When I query using search=black

indexes/fieldvalue38gram/docs?api-version={{version}}&scoringProfile=exactFirst&$top=21&search=black

I end up getting

{
    "@search.score": 4.051315,
    "FieldValueID": "167402",
    "FieldID": 8,
    "Text": "BLACKSMITH",
    "partialName": "BLACKSMITH"
},
{
    "@search.score": 3.9905946,
    "FieldValueID": "18594",
    "FieldID": 8,
    "Text": "BLACK",
    "partialName": "BLACK"
},

which is not what I would expect.

I should get a boost for exact match. In addition, reading through documentation, I see that length plays a part in the scoring meaning shorter text gets a higher score during indexing.

With this in mind I don't understand why the second result would scored lower than the first.

  • Can anyone explain the scoring in this scenario?
  • Is there anything I can do to help understand the scoring?

Thanks

UPDATE

2019-10-24
Here is an example of what I've been battling with the scoring.

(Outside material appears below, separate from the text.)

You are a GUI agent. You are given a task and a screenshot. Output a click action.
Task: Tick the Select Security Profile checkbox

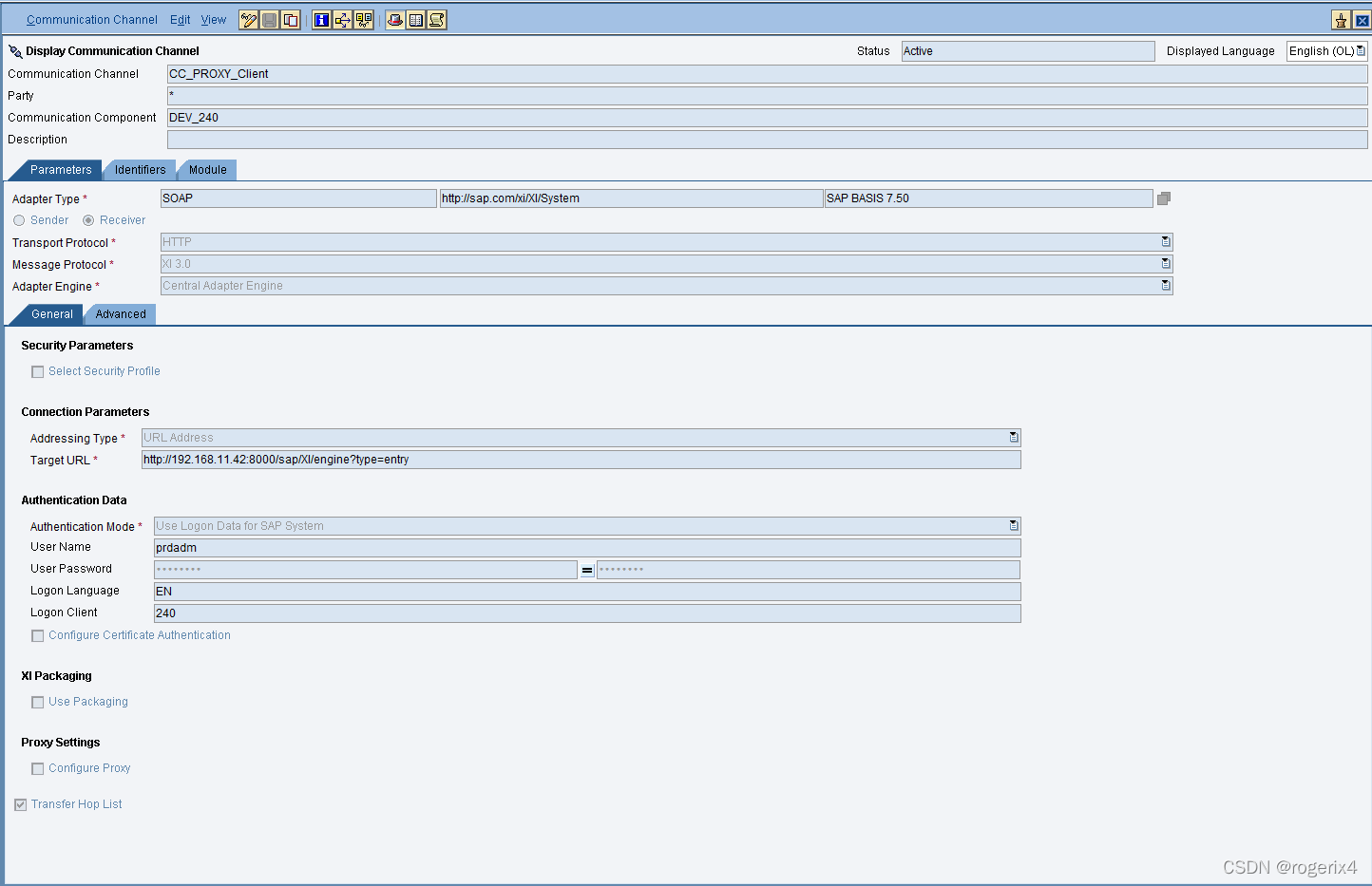[x=38, y=372]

The 1st and 3rd entry are identical other than the doc id (FieldValueID). I can find no rhyme or reason for the difference in the score.

{
    "value": [
        {
            "@search.score": 0.10707458,
            "FieldValueID": "2",
            "FieldID": 2,
            "Text": "Another Brown2Black Cow"
        },
        {
            "@search.score": 0.021882897,
            "FieldValueID": "4",
            "FieldID": 2,
            "Text": "Brown"
        },
        {
            "@search.score": 0.017285194,
            "FieldValueID": "7",
            "FieldID": 2,
            "Text": "Another Brown2Black Cow"
        }
    ]
}

2019-10-25
Just found this: https://learn.microsoft.com/en-us/azure/search/search-lucene-query-architecture#scoring-in-a-distributed-index

and this Note https://learn.microsoft.com/en-us/azure/search/search-capacity-planning#partition-and-replica-combinations


Solution

  • My guess would be that its because you are forcing the TEXT field to use the whitespace analyzer rather than using the default analyzer. I don't believe the whitespace analyzer will lowercase your terms. Since your search query and your TEXT field contain different casing, I'm not sure they'd match. You can try it out by trying the search with a different casing and see what is being returned (same for the search analyzer, I'd recommend against simply using the whitespace analyzer there too).